Tutto perfetto, tutto infinitamente bello e tutto ben riuscito: Italia campione d’Europa nel 2020!
Immobile statistiche e prestazioni Italia
Il centravanti designato nell’11 di partenza di quell’Italia era Ciro Immobile. Ciro ha un totale di 15 reti in 55 presenze con la sua Nazionale.
E già qualcuno dirà: beh Toni ne ha fatte 16. Non è che ci sia una differenza sublime. E invece sì! Perché in quei 16 goal l’ex centravanti della Nazionale ha inciso e non poco. Non ricordiamo di lui soltanto la doppietta contro L’Ucraina, ma anche la tripletta contro la Bielorussia nelle qualificazioni e soprattutto gli assist a favore di compagni. Toni era la boa, verso cui si accentrava il gioco. Immobile e i suoi predecessori erano un collante in più, non essenziale.

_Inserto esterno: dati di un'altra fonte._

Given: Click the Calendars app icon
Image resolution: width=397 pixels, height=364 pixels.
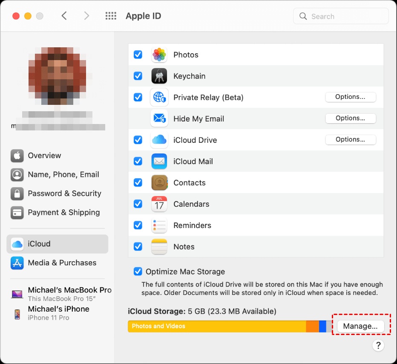Looking at the screenshot, I should pos(159,204).
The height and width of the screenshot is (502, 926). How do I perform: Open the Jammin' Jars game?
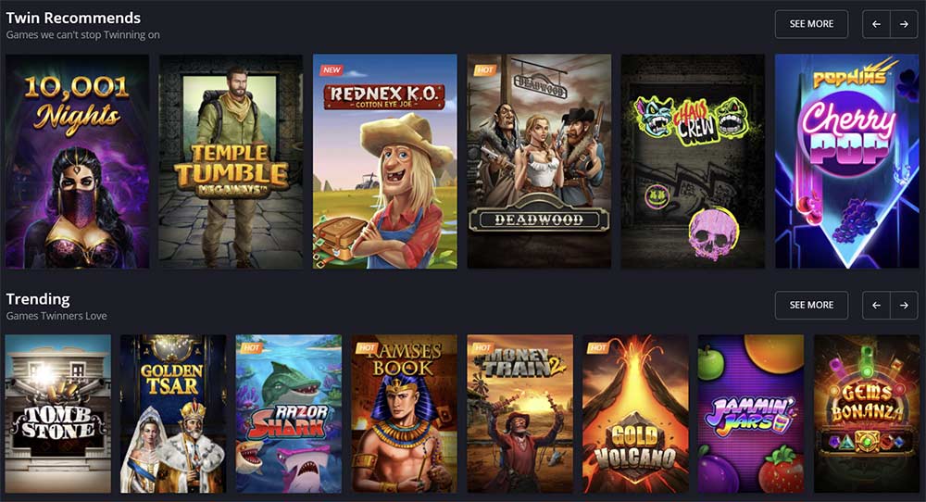click(x=751, y=414)
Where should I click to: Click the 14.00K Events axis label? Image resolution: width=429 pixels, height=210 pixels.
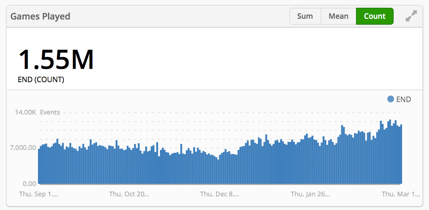pos(37,112)
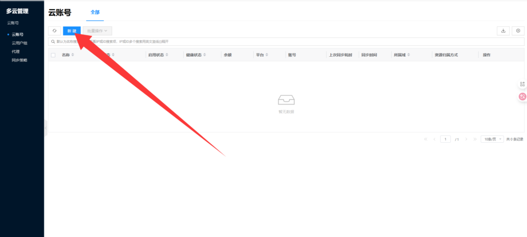
Task: Collapse the sidebar using the edge handle
Action: 46,128
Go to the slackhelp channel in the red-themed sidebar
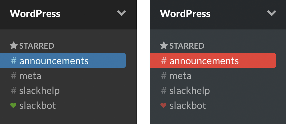 coord(189,91)
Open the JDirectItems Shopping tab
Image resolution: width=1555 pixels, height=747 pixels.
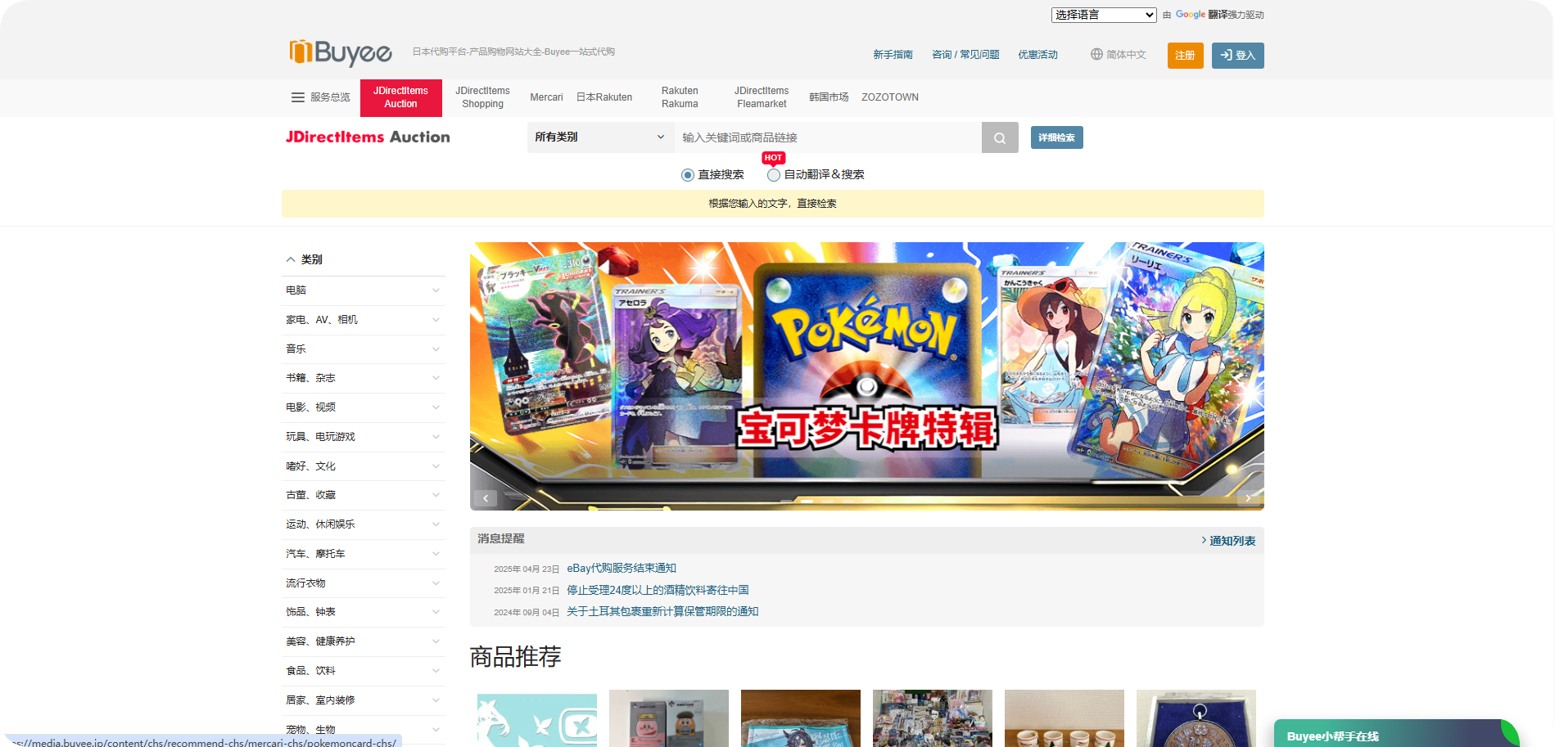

Infatti spesso Immobile è stato sositutito intorno al 60′ e del cannoniere laziale non abbiamo che offuscati ricordi in Nazionale. Spesso rilegato a fare il ruolo di sponda o a prendere a sportellate i difensori centrali avversari.
Classifica marcatori serie A: i bomber di oggi
Poiché l’ex Scarpa D’Oro quest’anno è un po’ ai margini del progetto Lazio, cogliamo l’occasione a partire dalla sua crisi per completare il nostro lungo discorso.
Oggi il Re della Serie A è il nigeriano Osimhen del Napoli. Potenza, scatto, fisico, elevazione e grinta da vendere. Il ragazzo mascherato con i suoi 21 goal stra trascinando il Napoli verso un terzo scudetto meritatissimo e indimenticabile.
Ma proprio le sue 21 reti devono suonare l’allarme rosso per la Nazionale!
Lo scorso anno furono Giroud e Ibrahimovic a trascinare il Milan campione d’Italia. L’anno prima, quello dell’Inter di Conte, vide il predominio assoluto della coppia Lautaro-Lukaku.
Nell’anno della Juventus, quel pandemico 2020, fu Cristiano Ronaldo a trainare la barca fino all’arrivo.
Penso che non ci sia più bisogno di dilungarsi oltre.
Il focus su cui volevamo arrivare è ormai evidente. L’Italia non ha più un centravanti vero dal 2006. E per vero intendiamo un Vieri, un Inzaghi, un Vialli, uno Schillaci. Gente che sotto porta sa dove stare; che su un cross ci si butta; che sui calci d’angolo vola per segnare; che appena entra in area calcia; che spacca la porta per fare goal!
Dove sono i nostri nuovi numeri 9? Scamacca? Colombo? Lucca?
Italia Mancini: problema centravanti
Tutti ragazzi giovanissimi che trentanni fa avrebbero fatto la gavetta in qualche club di maggior spicco per poi aspettare l’occasione giusta. Adolescenti acerbi, che non possono rappresentare per ora il futuro di una Nazione. Poco utilizzati, sparsi in campionati o in squadre che non possono creare un campione. Può essere ci siano le qualità tecniche, ma quelle caratteriali o quelle umane dove sono?
La verità è che l’Italia di oggi ha un tremendo bisogno di uno o più centravanti puri. Mancano i goal e vengono meno anche le finalizzazioni. Mancini sa che non può continuare ad andare avanti così e perciò ha pensato a Retegui che gioca in Argentina. Basterà? Abbiamo colto il nostro nuovo numero 9? Chi lo sa!
Resta palese e sconcertante che in questo campionato non escano più fuori i Massaro, i Rizzitelli, i Di Natale di oggi. I club devono far qualcosa a livello giovanile per risolvere questa crisi. Devono sganciare i ragazzi talentuosi e aver il coraggio di tenerli. Gli allenatori dovrebbero smetterla di considerare il numero 9 un surplus da usare per metà partita.
Servono forze fresche che giochino nella nostra serie A e che possano rappresentare la rinascita di un ruolo, quello del 9, che sembra ormai un cimelio vintage più che un’esigenza reale.